She turned her stool. “You saw him last?”
He stared at the television screen, his arms crossed. “Do not ask me how I can tell, Walt, but I think your team is winning.”
She turned back to look at me, then back to him again. “Bear, have I said something wrong?”
“No, you did not say anything wrong . . . We will just say that I was the next to last person to see Mr. Pritchard alive.” He smiled to himself and crossed back to the counter. “Sangria, anybody?” He poured the liquid into three tall glasses and handed one to each of us. “How about a toast?” He raised his glass. “Here is to the three thousand one hundred that get away.”
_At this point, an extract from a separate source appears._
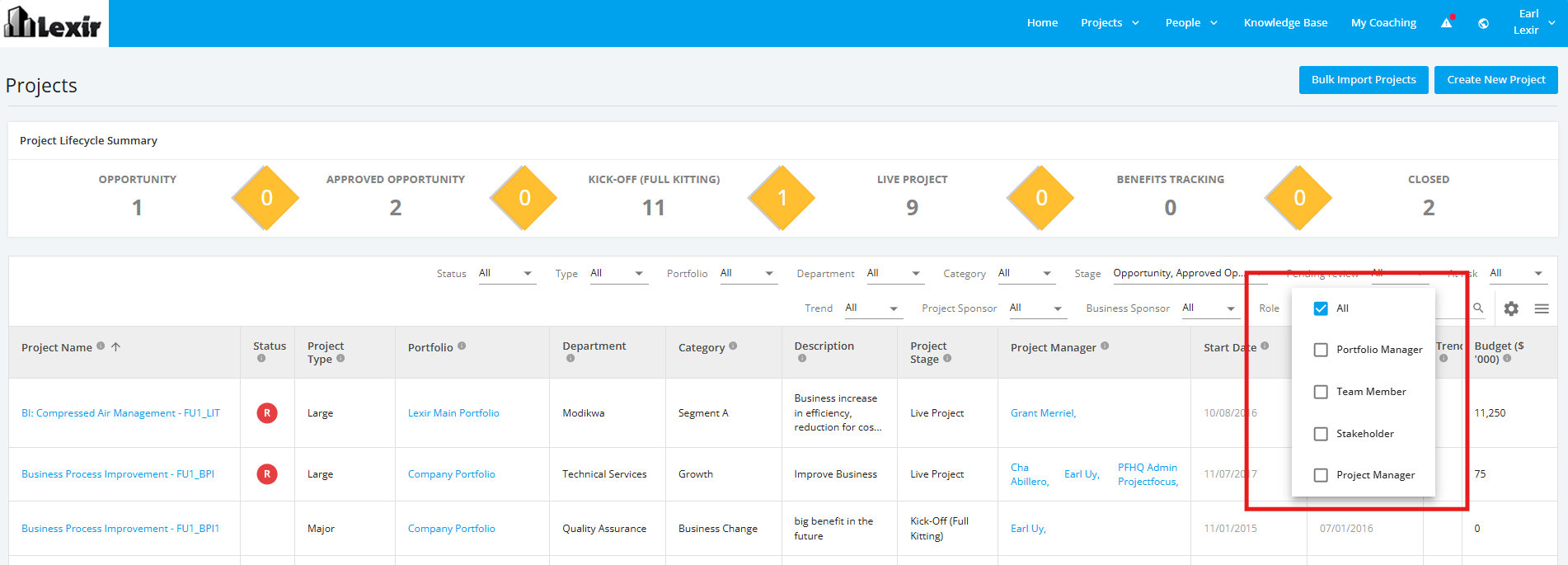This screenshot has height=565, width=1568.
Task: Check the Team Member role option
Action: (x=1321, y=392)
“Uneasy lies the head that wears the crown.”
I looked into the big, brown eyes with wisps of butterscotch slipping by. “To Doctor Zhivago.”
 
The game was uneventful and, as near as we could tell, the Broncos won by two field goals. By six-thirty we had dispatched the casserole, and Henry had made excuses that he had to go check on the bar. At the moment, I was massaging Vonnie’s foot from the opposite stool, with the gentle warmth of what remained of the sangria seeping into every relaxing muscle in my body. It had been one of those spectacular Wyoming sunsets, the ones everybody thinks only happen in an Arizona Highways magazine. Broiling waves of small bonfires leapt on top of one another as far as the horizon with injured purples drifting in multilayered, frozen sheets back to the skyline.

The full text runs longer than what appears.